Saturday, August 13, 2011

The Agony of Secularism; The Thrill of Secularism

Secularists try to cook up
a little joy and meaning
without God
James Woods has written a nice essay in the New Yorker: "Is That All There Is? Secularism and its Discontents." He begins by telling a story of a friend who is an analytic philosopher and an atheist. She sometimes wakes up in the middle of the night asking questions like: “How can it be that this world is the result of an accidental big bang? How could there be no design, no metaphysical purpose? Can it be that every life—beginning with my own, my husband’s, my child’s, and spreading outward—is cosmically irrelevant?” That's an atheist who has doubts. That doesn't mean she's on the way to being a theist, or that her atheism is wrong. Doubt is, I am certain, part of our human condition. Anyone who believes something strongly will have doubts about their belief. They may doubt more than most. And their doubts will be different because of their deep personal investment in the issue. I think Woods and others (like Charles Taylor) affirm this in the talk of secularism and the "disenchantment" of our world. One faces death more positively in an enchanted world.

Woods thinks that, as death approaches, doubts and uncertainties increase. "As one gets older, and parents and peers begin to die, and the obituaries in the newspaper are no longer missives from a faraway place but local letters, and one’s own projects seem ever more pointless and ephemeral, such moments of terror and incomprehension seem more frequent and more piercing, and, I find, as likely to arise in the middle of the day as the night." My guess is that such doubts occur more for unbelievers than believers. The person who has an existential cetainty that their life has cosmic relevance will more likely go gently into that good night.

Woods notes Julian Barnes's brilliant "Nothing to Be Frightened Of" as exemplary of agnostic autobiography in the face of impending death. That book was, for me, a wonderful read. Woods also mentions Terence Malick's "oddly beautiful film" 'Tree of Life.' For me, it was beautiful and not odd.

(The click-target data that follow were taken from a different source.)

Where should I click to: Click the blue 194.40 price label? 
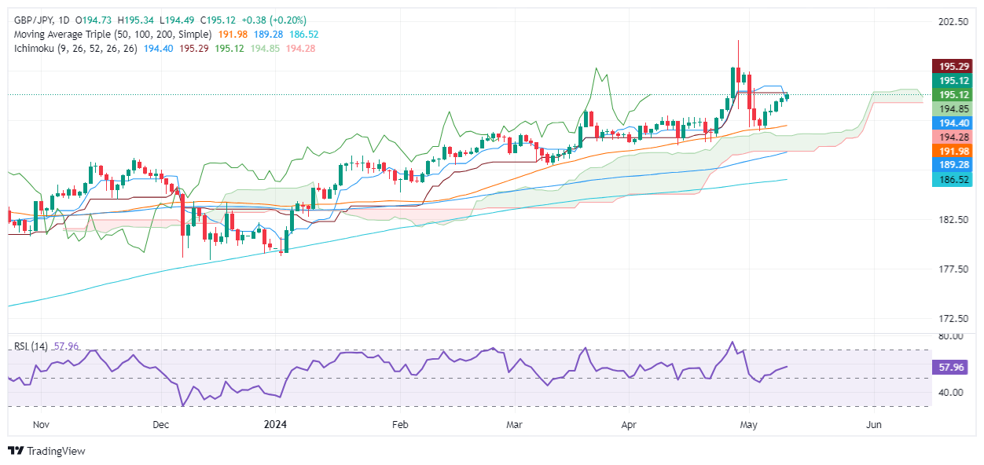[x=954, y=123]
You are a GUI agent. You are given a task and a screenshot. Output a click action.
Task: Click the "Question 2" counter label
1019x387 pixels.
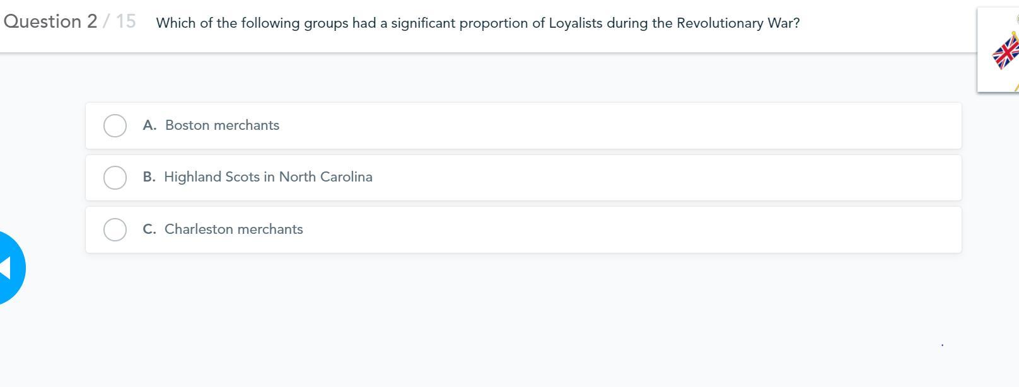pyautogui.click(x=50, y=21)
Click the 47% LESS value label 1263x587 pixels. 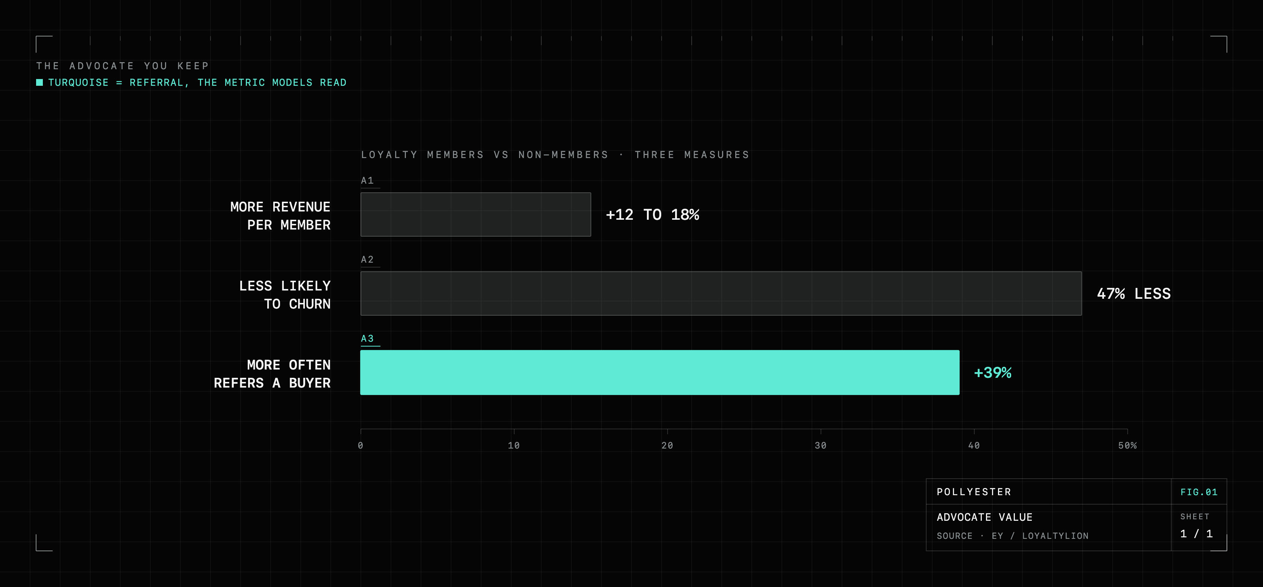(x=1134, y=294)
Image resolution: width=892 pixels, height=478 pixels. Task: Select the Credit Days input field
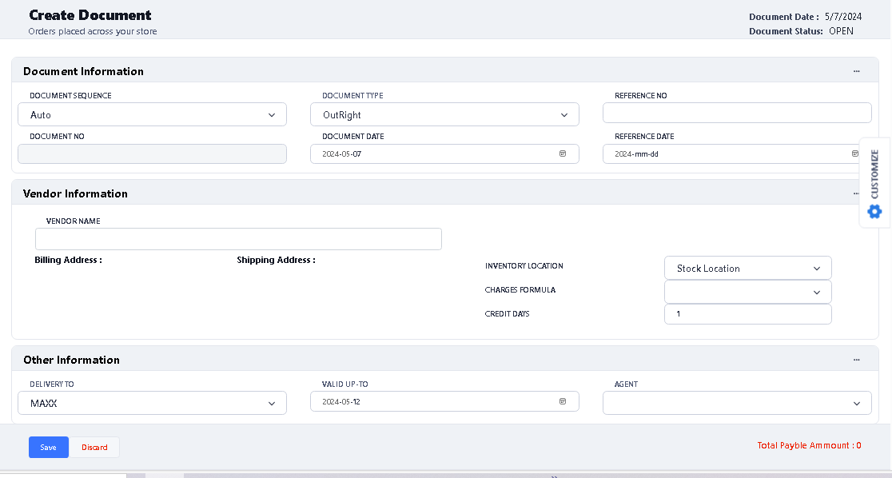coord(747,314)
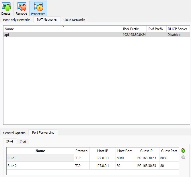Sort networks by the Name column header
191x177 pixels.
tap(63, 29)
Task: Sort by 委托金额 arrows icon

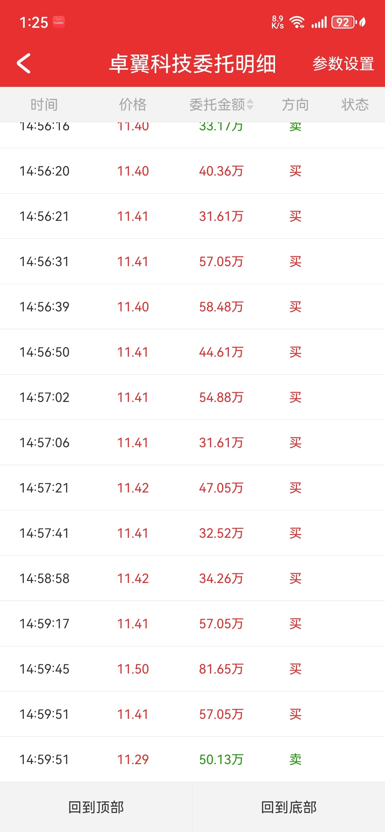Action: (x=250, y=104)
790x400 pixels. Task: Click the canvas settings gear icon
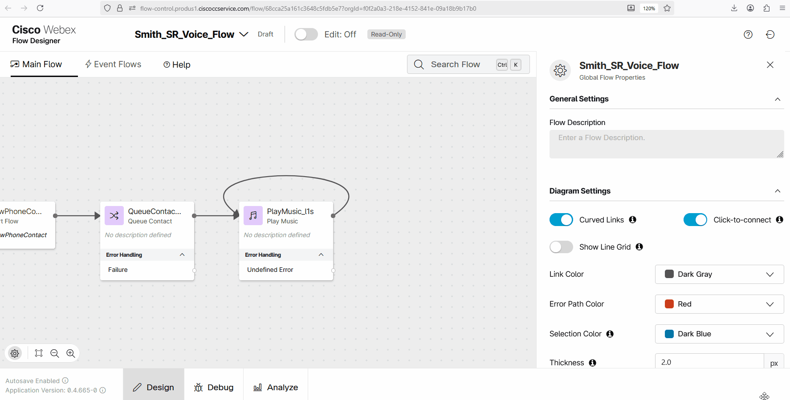tap(15, 353)

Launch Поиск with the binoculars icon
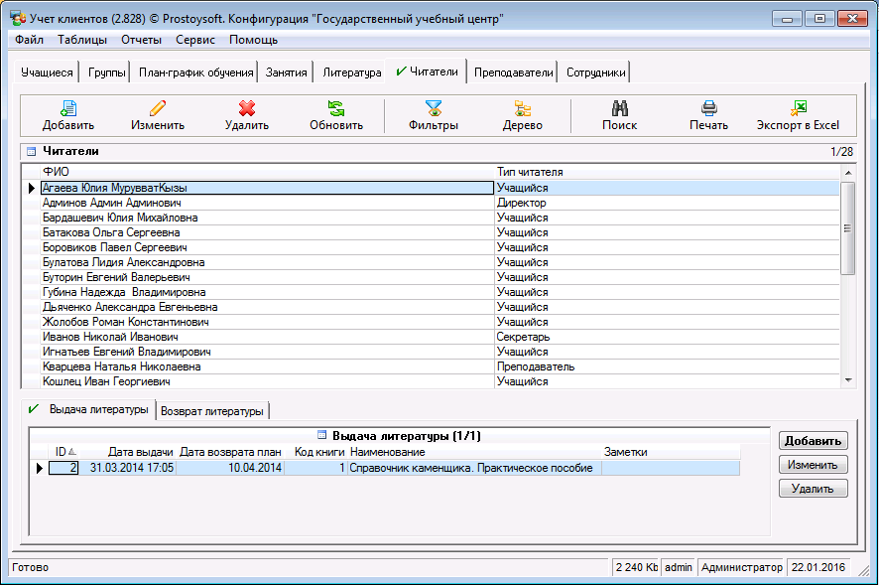coord(619,109)
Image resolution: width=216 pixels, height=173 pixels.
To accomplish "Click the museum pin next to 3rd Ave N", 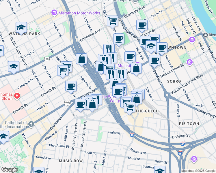I will pos(192,40).
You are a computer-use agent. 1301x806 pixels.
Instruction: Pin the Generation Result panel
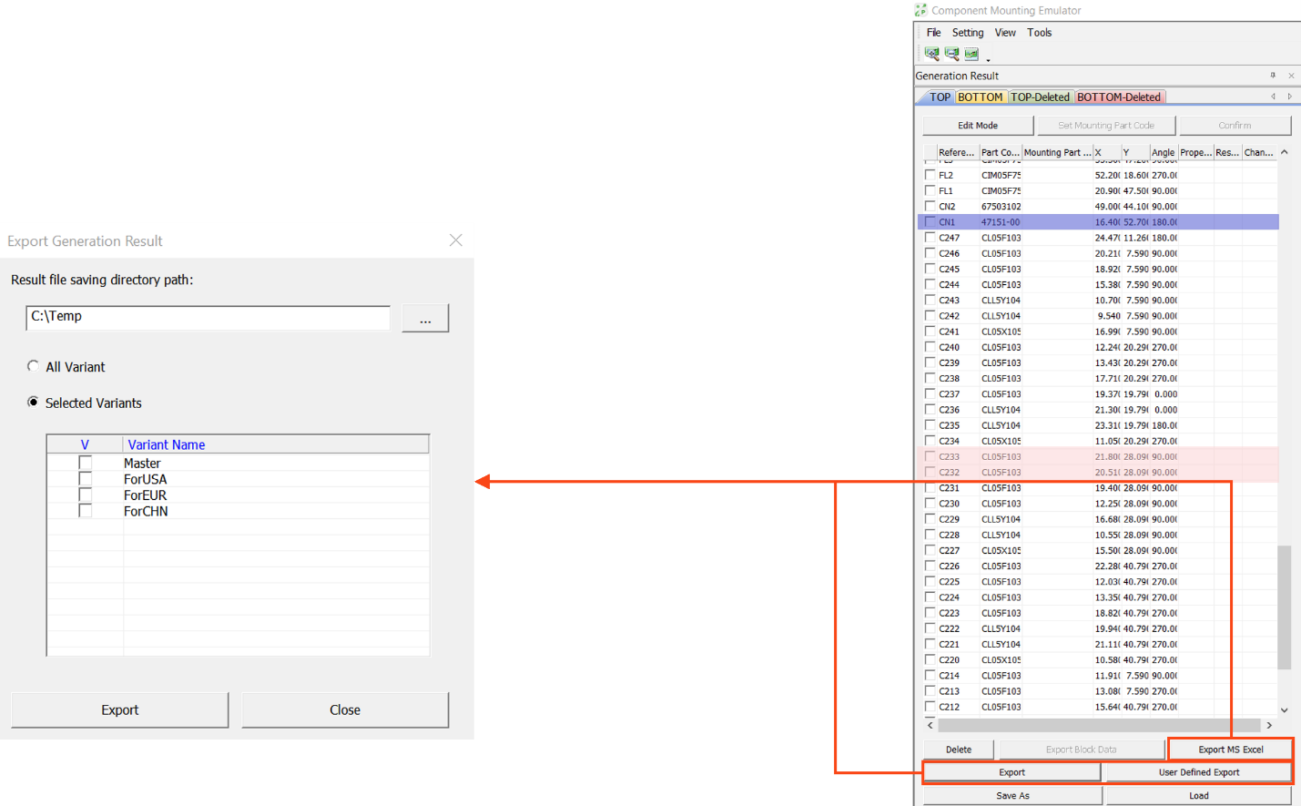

Woods brings in Canadian philosopher Charles Taylor's excellent A Secular Age.  Calvin College philosopher James K. A. Smith has recently devoted Calvin's senior philosophy seminar to the study of this text. Woods writes: "Taylor, a practicing Catholic, presents a narrative in which secularism is an achievement, but also a predicament: modern Godless man, deprived of the old spirits and demons, and thrown into a world in which there is no one to appeal to outside his own mind, finds it hard to experience the spiritual “fullness” that his ancestors experienced."

But hold on - could there be a special "joy of secularism?" That's the title of George Levine's recent The Joy of Secularism: 11 Essays for How We Live Now. Can secularism fill the enchantment void? Levine argues, rightly I think, that the militant atheist who thinks they have refuted the idea that there is a God need to do far more than that. This "far more" especially means: fill the void that the disenchantment of our world has left. People still need comfort and assurance. Levine's book attempts to provide such a thing.

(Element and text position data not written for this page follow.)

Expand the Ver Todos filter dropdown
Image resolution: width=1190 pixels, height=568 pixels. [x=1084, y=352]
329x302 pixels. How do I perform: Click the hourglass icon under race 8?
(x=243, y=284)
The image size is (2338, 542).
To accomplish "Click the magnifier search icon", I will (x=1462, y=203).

But, says Woods, "this is no small task." This is because life without God seems to be devoid of meaning. Taylor has written that modern secular life “is beset with the malaise of meaninglessness.” Taylor has an essay in Levine's book, and doubts that "an “upper language,” in which we describe altruism as noble and admirable, can be fully captured by a “lower language,” of instrumental and biological explanation, a language that scrupulously avoids the vocabulary of purpose, intentionality, design, teleology."

With that I am in full agreement. Secularism, try as it might, cannot fill the God-void.